I made pizza dough with my sourdough starter with a recipe from the New York Times. Probably the best I have made so far. I like my pizzas thin, with some crispness in the center and a chewy crust. The starter made it possible. I used to not bother with the process of dough making – the frozen dough at Bay Cites and the fresh dough from Trader Joe’s have always made great pizza. Then I found out about the finely milled Italian “00” flour, which is used in the King of All Pizzas: pizza from Naples. I used it to make dough from A16: Food + Wine and Skinny Italian: Eat It and Enjoy It Live La Bella Vita and Look Great, Too! (Teresa Guidice might be tacky, but at least she is an Italian American from Jersey who actually speaks Italian).

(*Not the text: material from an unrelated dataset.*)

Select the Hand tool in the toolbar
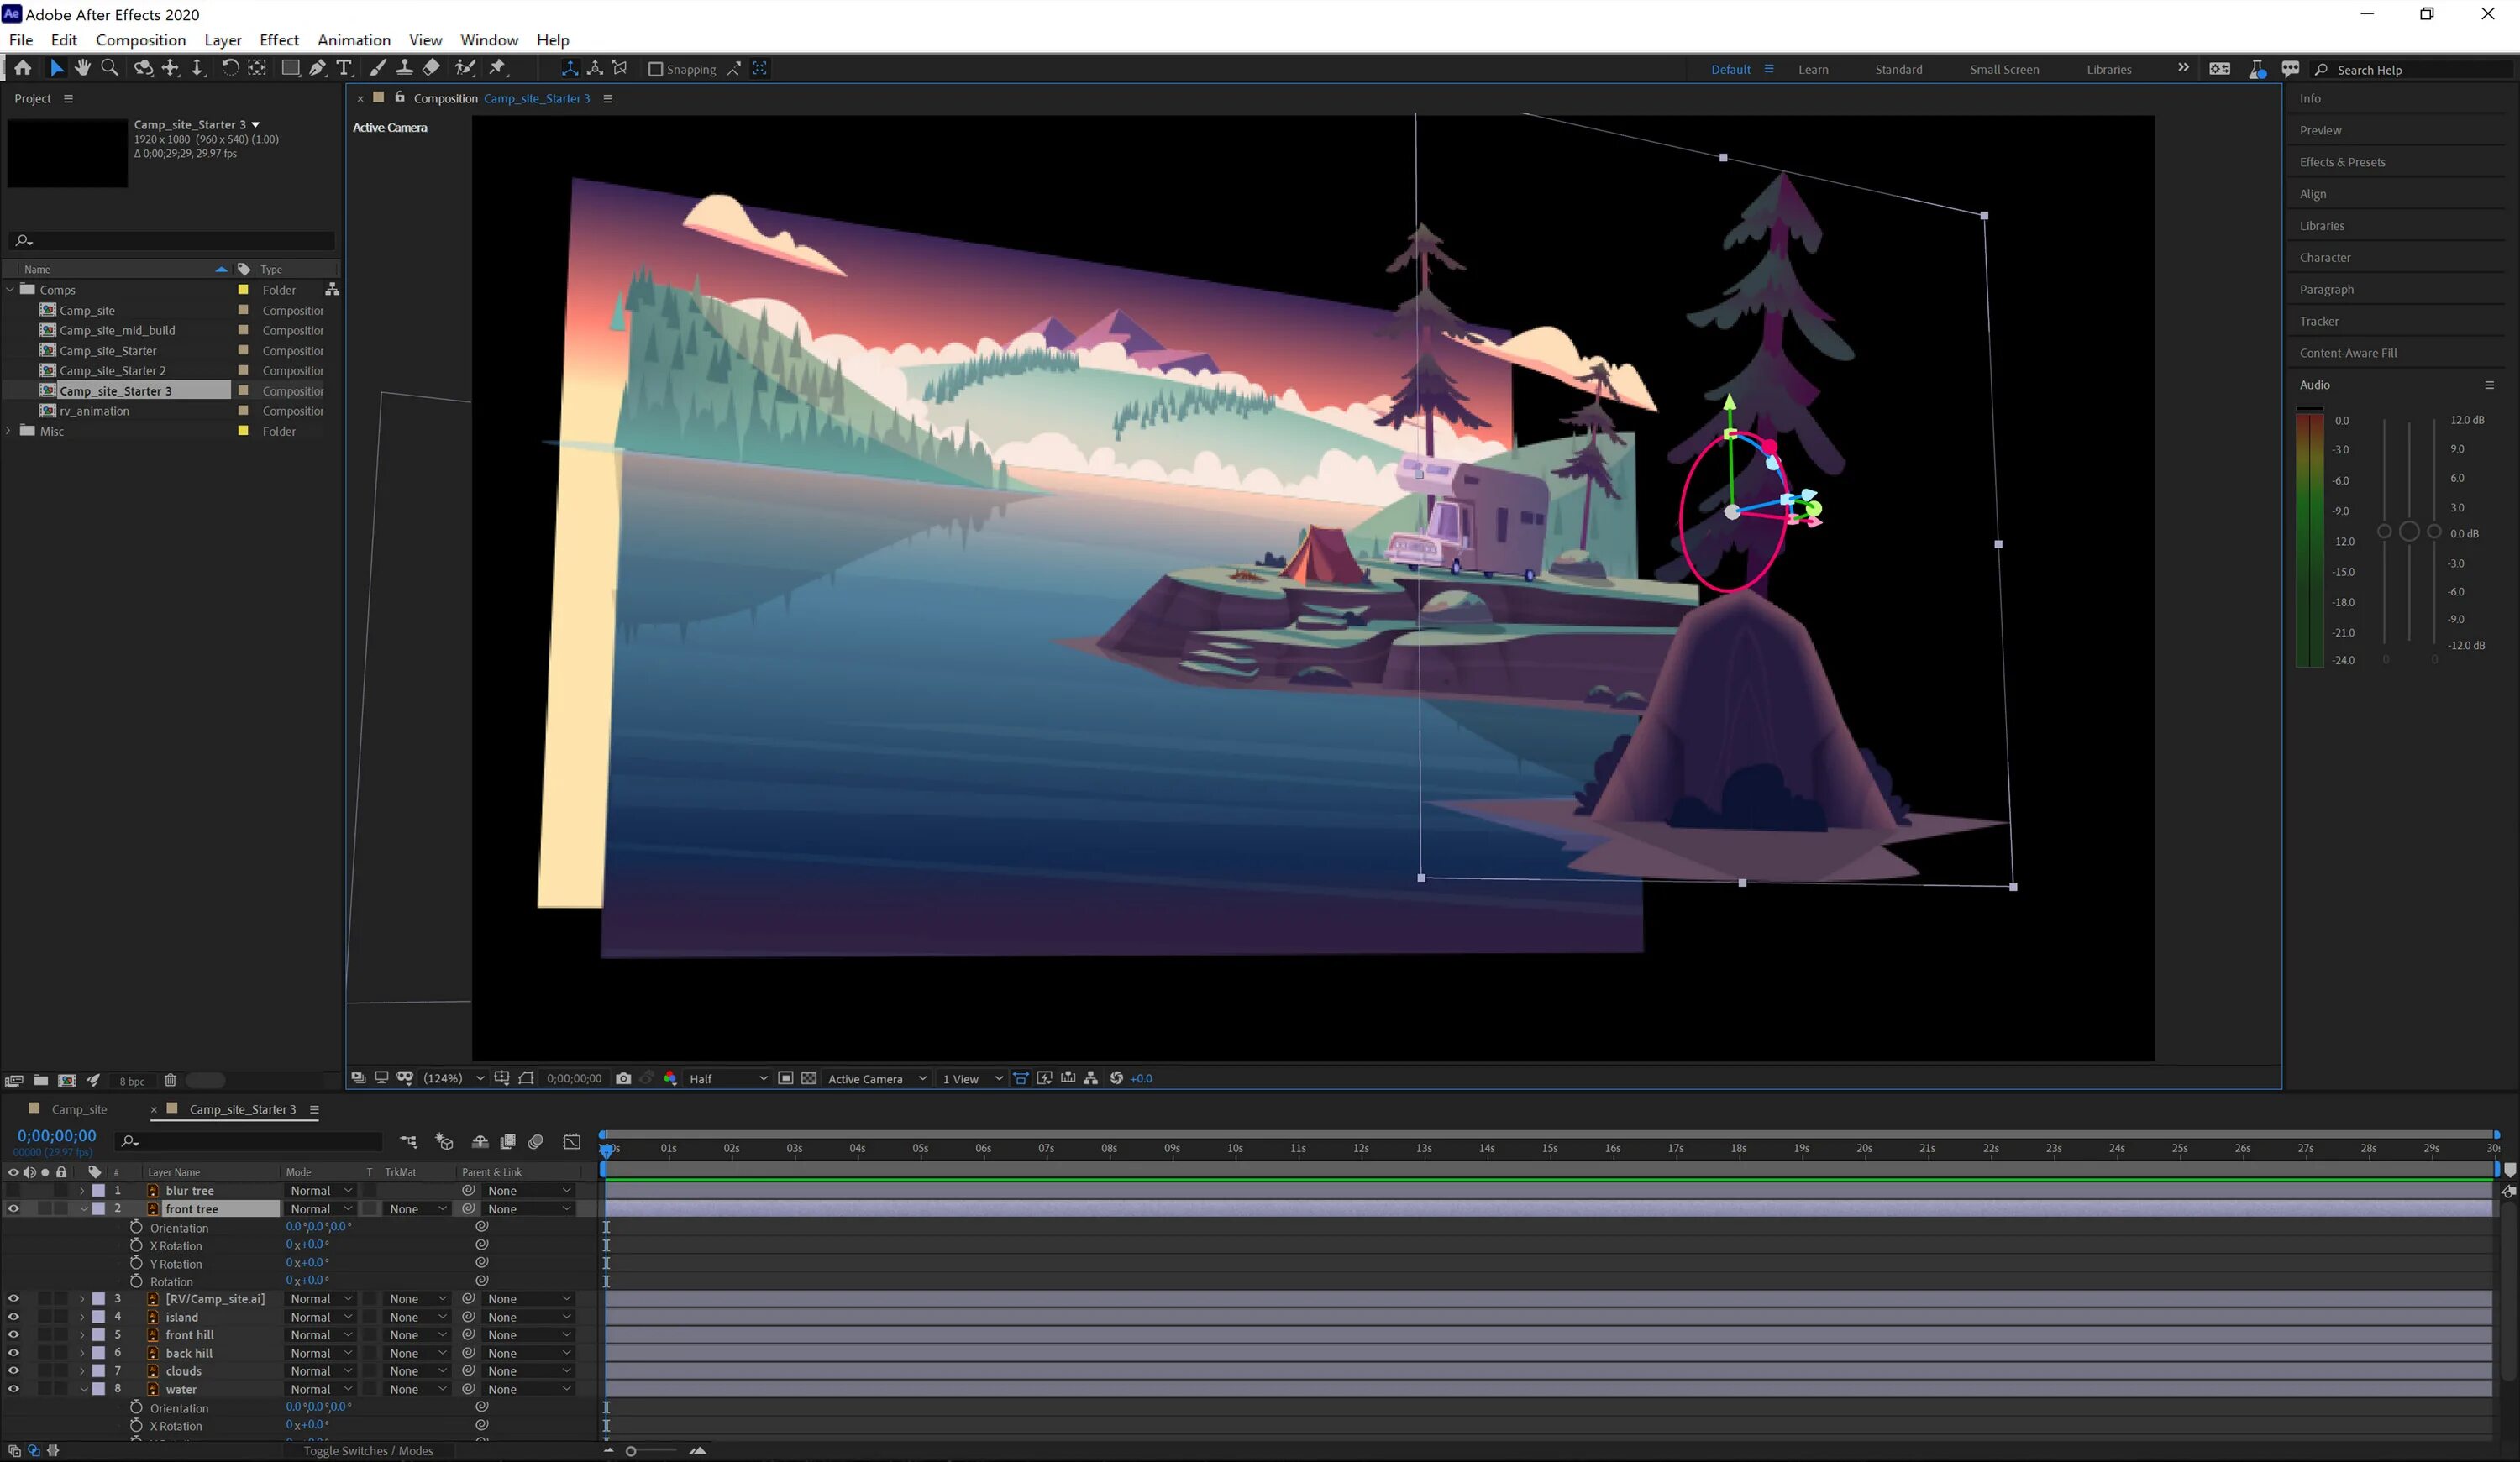Image resolution: width=2520 pixels, height=1462 pixels. [82, 68]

Both doughs are delicate, and easy to stretch thinly. Teresa’s dough had a crisper, more cracker-like crunch due to the higher amount of olive oil in the recipe. Both are fantastic and easy to make. Then I got into sourdough starter. The starter produced the best waffles I have ever had. The presence of the slight sourdough tang makes me eat them plain – they are so good without butter, syrup, nutella…I must make pizza dough with it!
The recipe is easy. Like all breads, read the recipe before beginning, and plan ahead to allow enough time for the proofing/resting. A great thing about pizza dough, is it freezes very well. Make a lot, place each dough in a plastic zip-lock and freeze. Defrost in the bag on top of the refrigerator for maybe 1 hour or so.
The dough consists of the starter, Italian 00 flour, all purpose flour water and salt. It is very easy (click on the recipe link above). Combine the water and starter, add to the flours, let rest, then knead by hand or in the standing mixer with a dough hook for 5-7 minutes, until the dough pulls away from the bowl and becomes a smooth ball.
Let rest for 3-4 hours. Form the dough into 4 or 5 balls, and let those rest in the refrigerator for 48 hours, at least 24. I let them rest for 24 (impatient bread baking in action) and made made wonderful pizzas with 2 of the balls, and froze the rest.
Like the waffles, these pizza doughs are totally worth the time and effort to make your own starter and dough. They were easy to stretch thin, with a thicker crust. The crust had nice air bubbles, making a tangy, chewy crust. The center of the pizza was crisp and absolutely wonderful.